Um dos marcos da nova forma de pensar a História Antiga foi o livro A cidade antiga, do francês Fustel de Coulanges, publicado em 1864. A ideia central desse autor era de que a cidade greco-romana se originara da comunidade religiosa indo-europeia, centrada no culto ao fogo doméstico e aos ancestrais. Ela seria uma família progressivamente ampliada e transformada pela evolução das ideias religiosas.

De Coulanges, na verdade, dividiu seu livro em duas partes. Na primeira parte, apresentou uma espécie de pré-história da cidade antiga, que remontava às origens dos tempos e na qual a cidade era tratada como uma comunidade de culto oriunda da junção de famílias (gentes), e destas em tribos, e por fim em cidades, cada qual exclusiva, pois compartilhava deuses e rituais únicos. A cidade religiosa seria, assim, a unidade básica da História Antiga, vista como uma etapa no desenvolvimento da inteligência dos indo-europeus. Cada cidade seria uma igreja específica, embora os fundamentos da comunidade religiosa fossem comuns a todas elas. Seu particularismo era, portanto, seu traço de união, assegurado pela unidade da raça ariana.

Na segunda parte da obra, a que trata da cidade histórica propriamente, esta já aparecia em pleno processo de sua dissolução. Os vínculos comunitários teriam se enfraquecido progressivamente e as cidades assumido as características de sociedades em conflito, pelo poder e por bens materiais, o que preanunciava seu desaparecimento sob a conquista romana.

Dois autores, que não eram historiadores da Antiguidade, merecem uma menção especial, pois influenciaram muito a História Antiga na segunda metade do século xx: Karl Marx e Max Weber. Os escritos de Marx sobre a Antiguidade são esparsos e muitas vezes contraditórios. Há duas linhas de pensamento principais, que influenciaram a historiografia do século xx. A mais conhecida delas é claramente evolucionista. Marx definiu etapas do desenvolvimento histórico que denominou de modos de produção, caracterizados pelas diferentes relações de exploração entre proprietários e trabalhadores. Esses modos seriam universais e apareceriam na História como uma sequência: a comuna primitiva, o modo de produção asiático, o escravista, o feudal e o capitalista.

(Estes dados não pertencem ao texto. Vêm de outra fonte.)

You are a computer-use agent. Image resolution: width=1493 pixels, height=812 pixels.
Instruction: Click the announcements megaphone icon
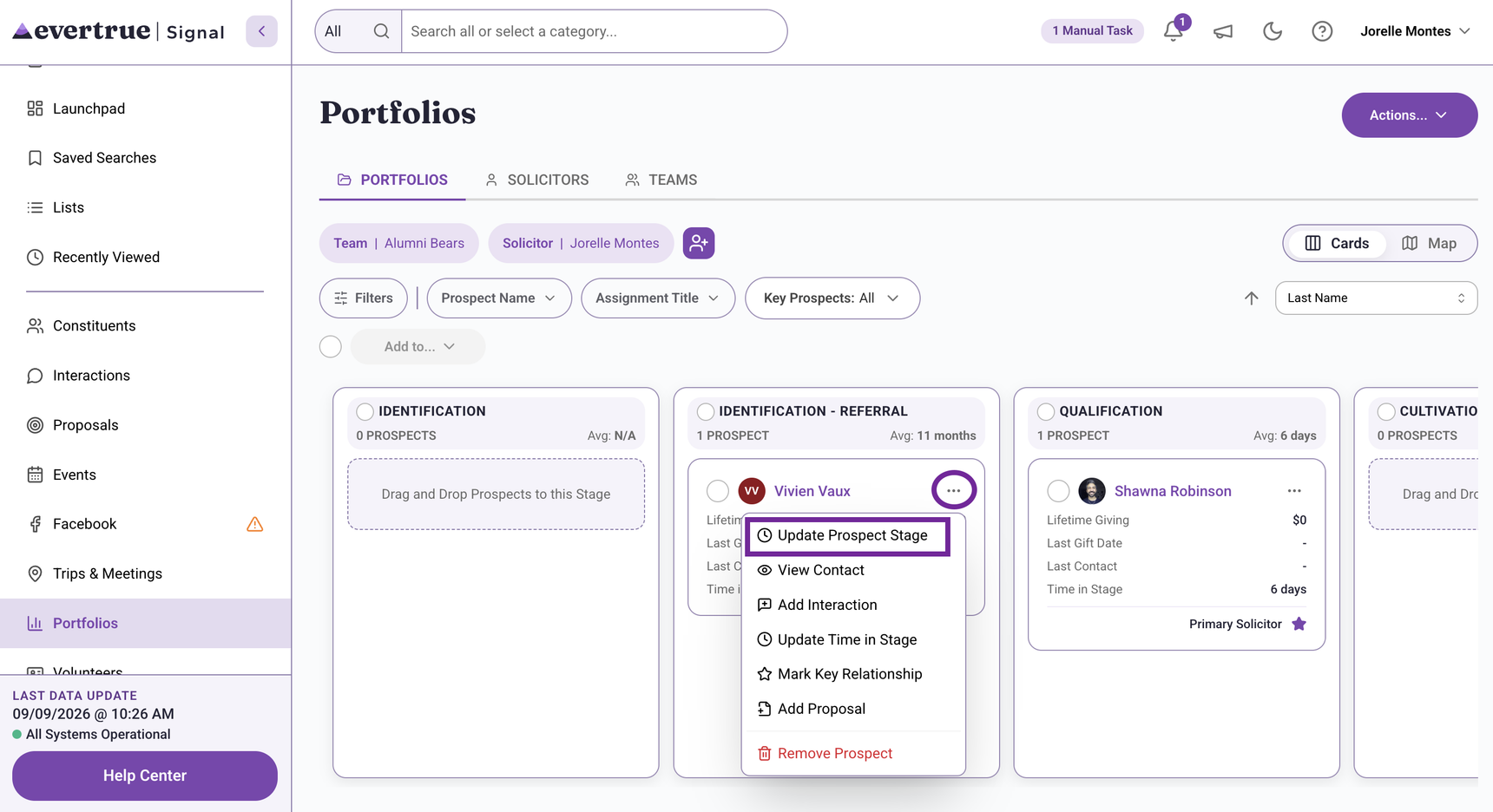(1223, 31)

Mas foi em um rascunho escrito em 1857, intitulado Formas que precedem a exploração capitalista, que Marx apresentou sua mais bem elaborada visão da Antiguidade. Nesse texto, de caráter bastante especulativo, Marx contrapunha a forma da cidade greco-romana, que chamava de cidade antiga, com o que denominava de forma asiática e de forma germânica. Ao contrário do mundo contemporâneo, essas formas se caracterizariam por um forte vínculo comunitário, entendido como condição para a apropriação produtiva da terra. Na forma antiga, que aqui nos interessa, a comunidade também era a condição prévia da apropriação da terra, mas não aparecia na forma de uma comunidade superior – como no mundo asiático, que englobava as comunidades menores –, mas sim como uma associação única, a cidade. O trabalho da terra não era difícil, não sendo necessários esforços coletivos. O fator determinante era a presença de outras comunidades disputando o território. A guerra (e não as obras públicas) era a grande tarefa comunal.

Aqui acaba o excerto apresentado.